Sonbahar renklerine bürünen Konya'da ilginç meyveleri olan ağaç görenlerin dikkatini çekiyor.
Şehirdeki birkaç noktada bulunan bu ağaçların yerini çok az kişi biliyor.
Meraklı bakışların altında bu ilginç meyveyi toplayanlar çevredekilerin şaşkınlığını da gidermeye çalışıyor.
Meyvenin düşmesini bekliyorlar!
Konya Kültürpark'ta yükselen bir ağaç ilginç meyveleri ile dikkat çekiyor.
At kestanesine benzeyen ancak dikenli olmayan bu meyvenin ne olduğunu çok az kişi biliyor.
Ağaç yüksek olduğu için kimse çıkıp bu ilginç meyveyi toplamıyor ancak meyvenin olgunlaşıp yere düşmesini bekleyenlerin sayısı hiç de az değil.
Yalancı portakal!
Kültürparkta ağacı olan meyvenin adı yalancı portakal! Olgunlaşmamış portakala benzediği için bu ismi alan, zehirli olmayan ancak yenmeyen bu meyve krem yapımında kullanılıyor.
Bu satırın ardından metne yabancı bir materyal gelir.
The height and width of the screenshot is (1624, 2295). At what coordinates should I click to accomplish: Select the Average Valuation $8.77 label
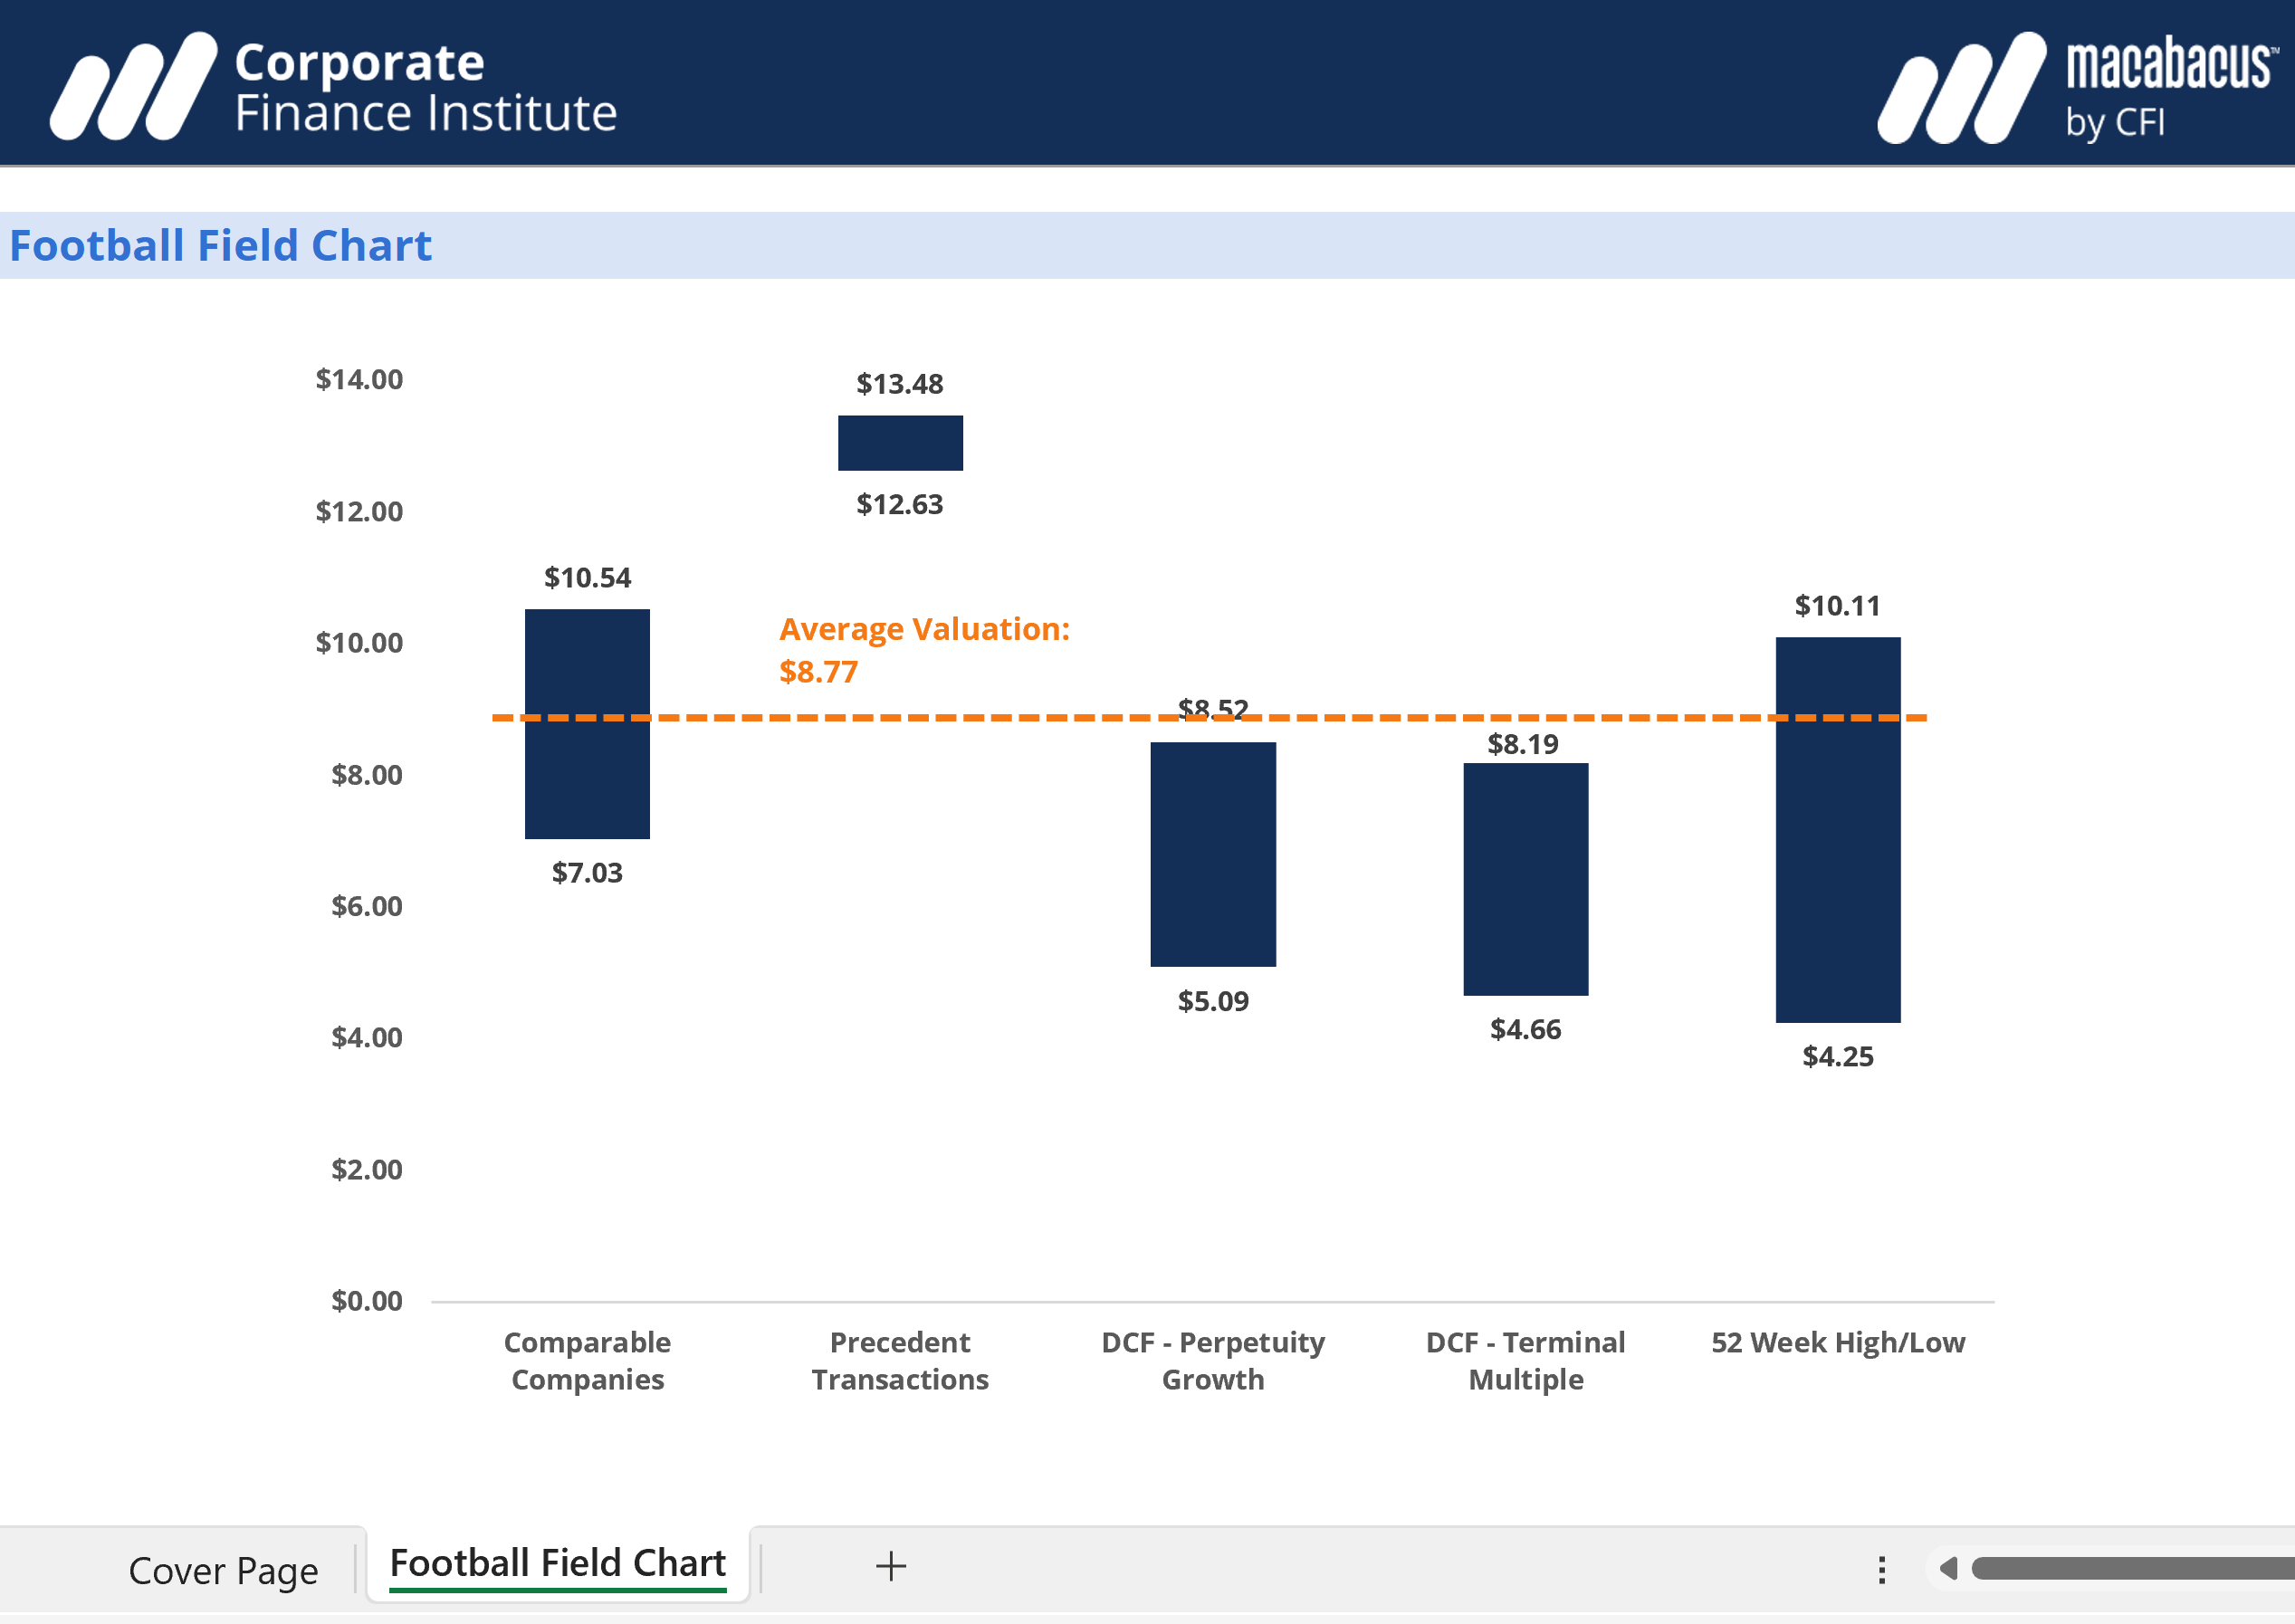pos(925,650)
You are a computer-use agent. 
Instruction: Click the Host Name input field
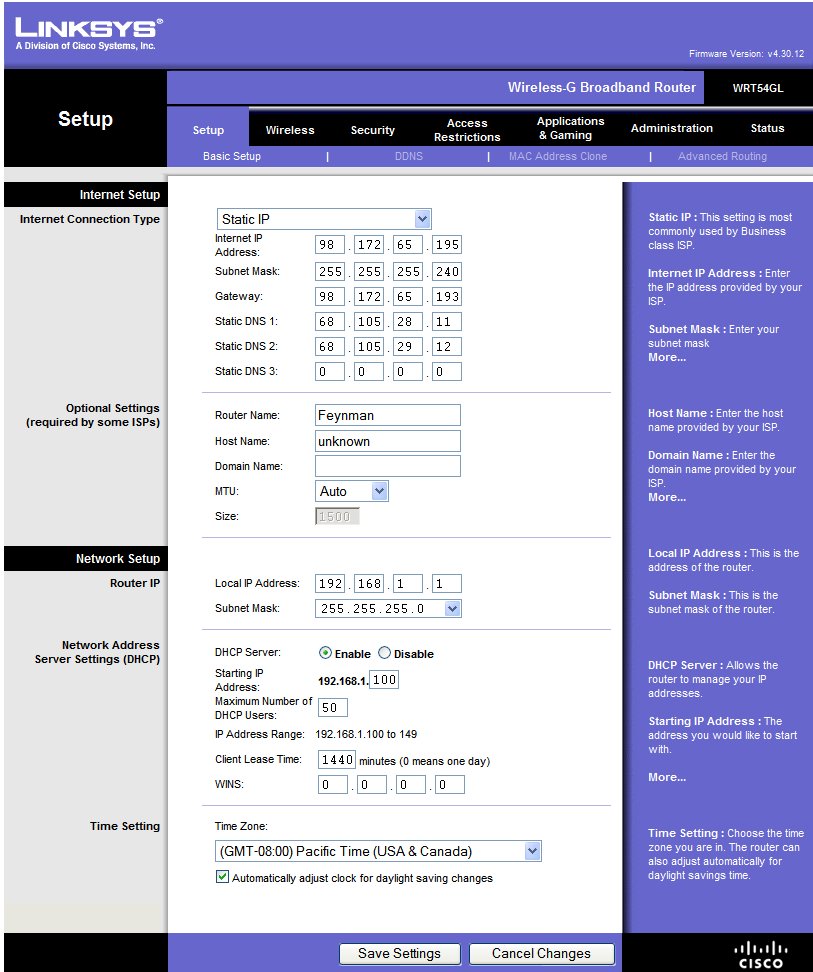[x=387, y=441]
İçeriğindeki süt ile beraber kıvama gelen yalancı portakal meyvesi yorgunluğa, strese ve çeşitli sebeplerden oluşan eklem ağrılarına iyi geliyor.
Yalancı portakalın bu özelliğini bilenler Kültürpark'taki ağacın altında meyvelerin düşmesini bekliyor.
Kuzey Amerika kökenli bu bitki Konya'da birkaç parkta var. Ağaçlardan biri Kültürparkta diğeri ise Meram Trafik Parkında bulunuyor.
Şehirdeki birkaç parkta daha ağacı olduğu söylenen bu ilginç meyve; Hatay, Adana ve Gaziantep bölgelerinde oldukça tanınıyor.
Genellikle süs amaçlı toplanan yalancı portakaldan yapılan krem eklem ağrılarına iyi geliyor.
Aktarlarda da satılan bu ilginç meyvenin ağacı peyzaj bitkisi olarak kullanıldığından parklarda hızla yaygınlaşıyor.
Yalancı Portakal neye iyi gelir?
Şifalı bitkiler gurubunda yer alan yalancı portakal kesinlikle yenmiyor.
Kireçlenme, romatizmaya bağlı ağrılar, burkulmalar, böcek ısırığı ve ciltteki bölgesel kızarıklarda kullanılıyor.
Ağrı kesici özelliği de bulunan yalancı portakal aynı zamanda alerjen bir meyvedir. Alternatif tıpta sıkça kullanılıyor.
Yalancı Portakal nasıl uygulanıyor!
Yalancı portakal ezilerek krem kıvamına getiriliyor, ağrıyan veya kireçlenen bölgeye direk uygulanıyor ve sarılıyor. Ağrı kesici özelliği birkaç saat içinde etkisini gösteriyor.